-------- Provided information
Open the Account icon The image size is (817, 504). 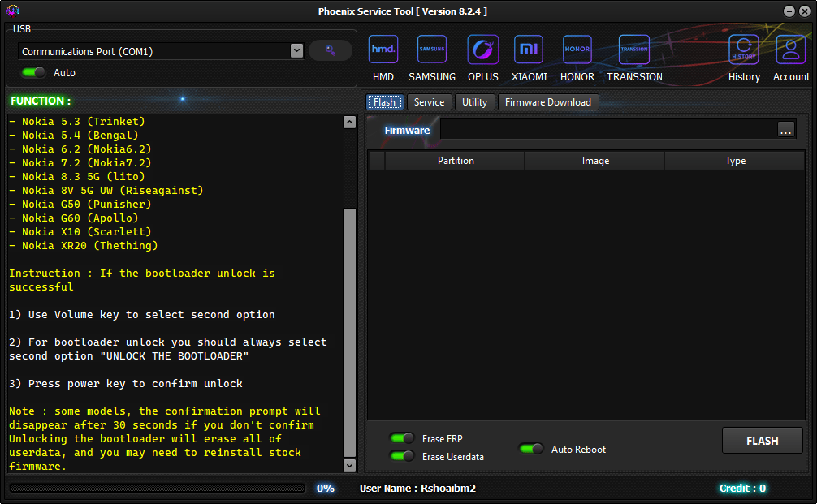(x=790, y=50)
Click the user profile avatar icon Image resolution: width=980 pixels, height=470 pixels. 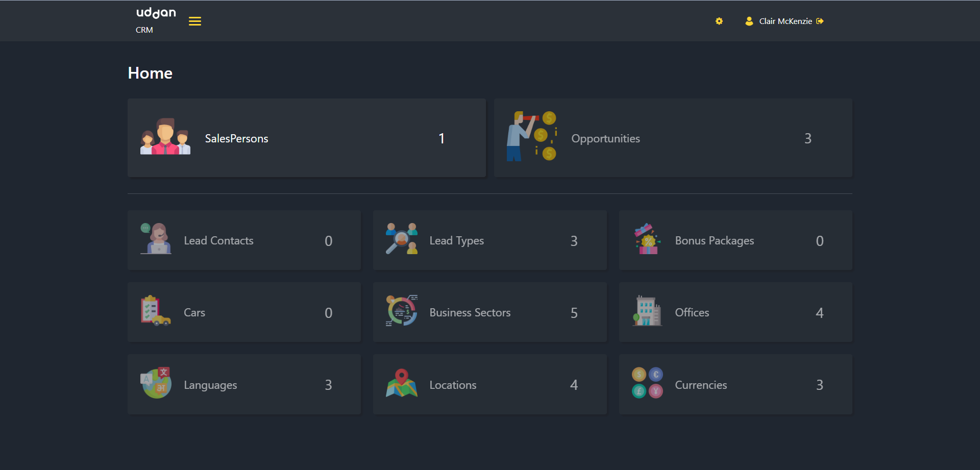tap(749, 21)
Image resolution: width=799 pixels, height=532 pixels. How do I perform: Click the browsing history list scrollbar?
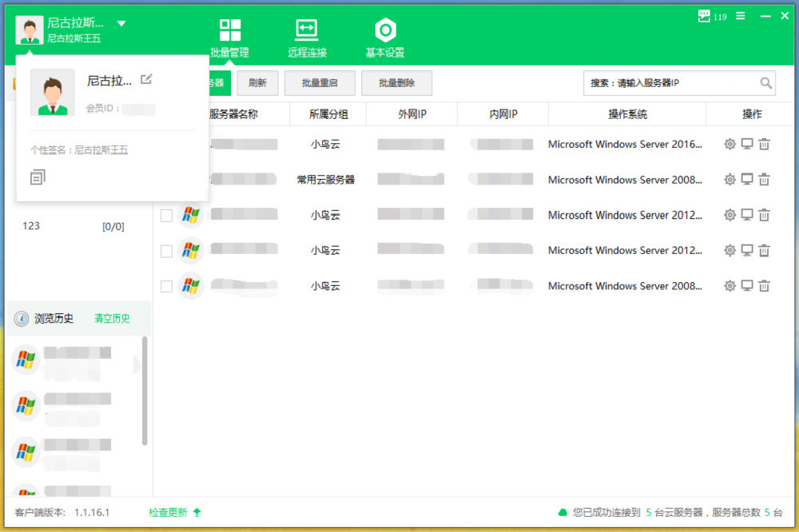(x=145, y=391)
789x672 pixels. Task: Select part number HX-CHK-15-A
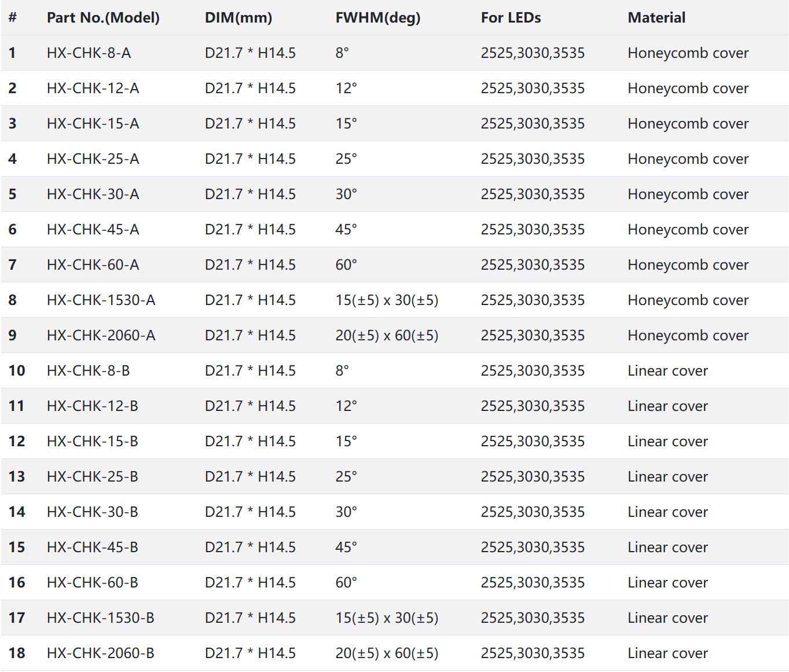click(x=93, y=124)
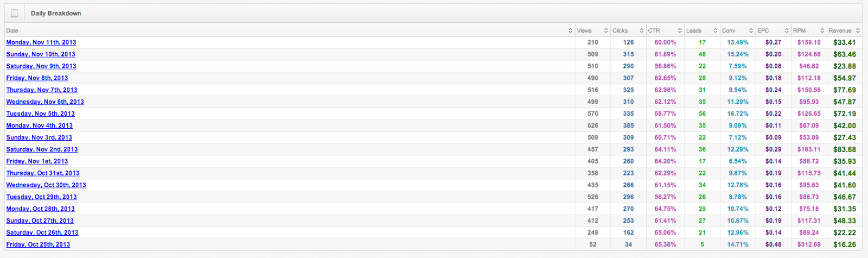Image resolution: width=868 pixels, height=258 pixels.
Task: Open Saturday, Nov 2nd, 2013 link
Action: pyautogui.click(x=42, y=149)
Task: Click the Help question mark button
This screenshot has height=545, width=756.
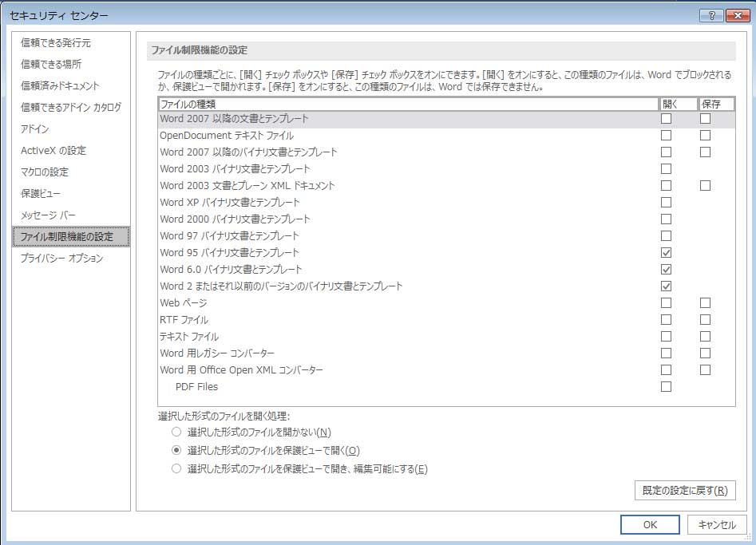Action: 711,15
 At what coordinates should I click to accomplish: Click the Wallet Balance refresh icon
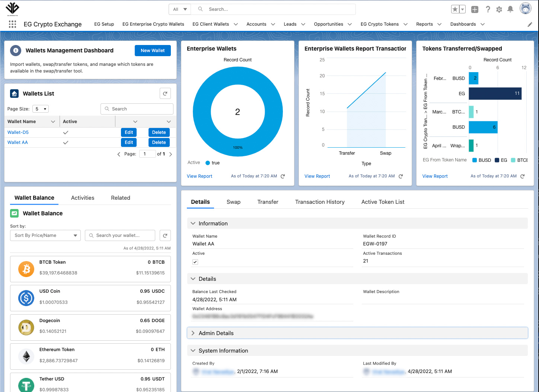[x=165, y=235]
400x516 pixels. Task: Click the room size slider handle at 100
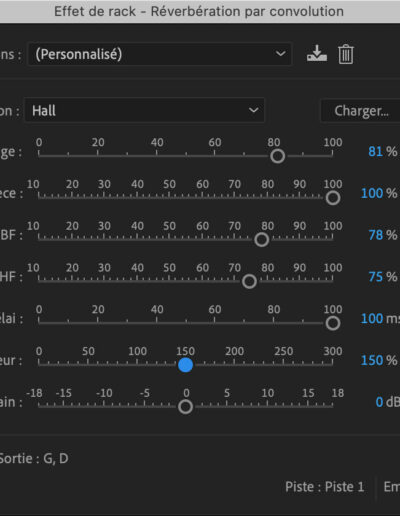tap(333, 198)
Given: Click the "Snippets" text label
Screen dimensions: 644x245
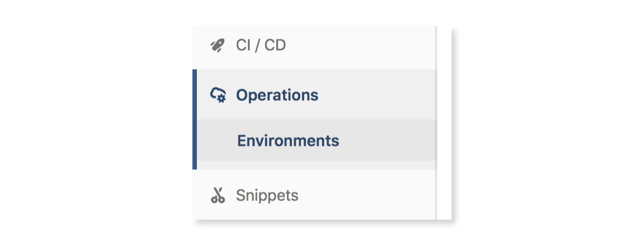Looking at the screenshot, I should point(267,195).
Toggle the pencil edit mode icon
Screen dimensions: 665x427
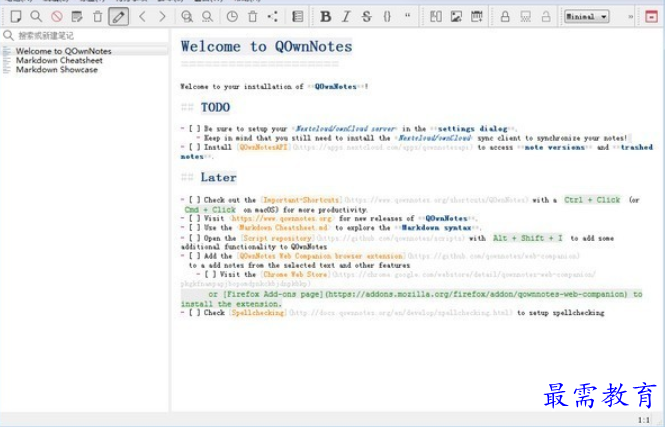[119, 17]
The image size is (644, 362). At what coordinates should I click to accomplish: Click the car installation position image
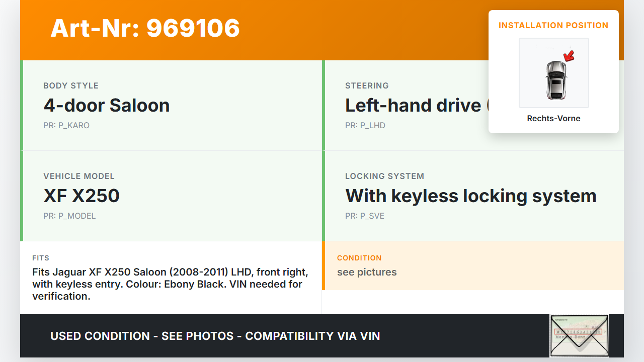tap(553, 73)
----------------
Work required:
Print nothing except the lines above from the one containing "This screenshot has height=545, width=756." down to the one containing "Given: Click the", both included, exactly as written and free of pictures.

Output:
This screenshot has height=545, width=756.
Action: 711,15
 At what coordinates should I click to accomplish: Click the Wallet Balance refresh icon
[x=165, y=235]
400x516 pixels. Task: Click the room size slider handle at 100
tap(333, 198)
Given: Click the "Snippets" text label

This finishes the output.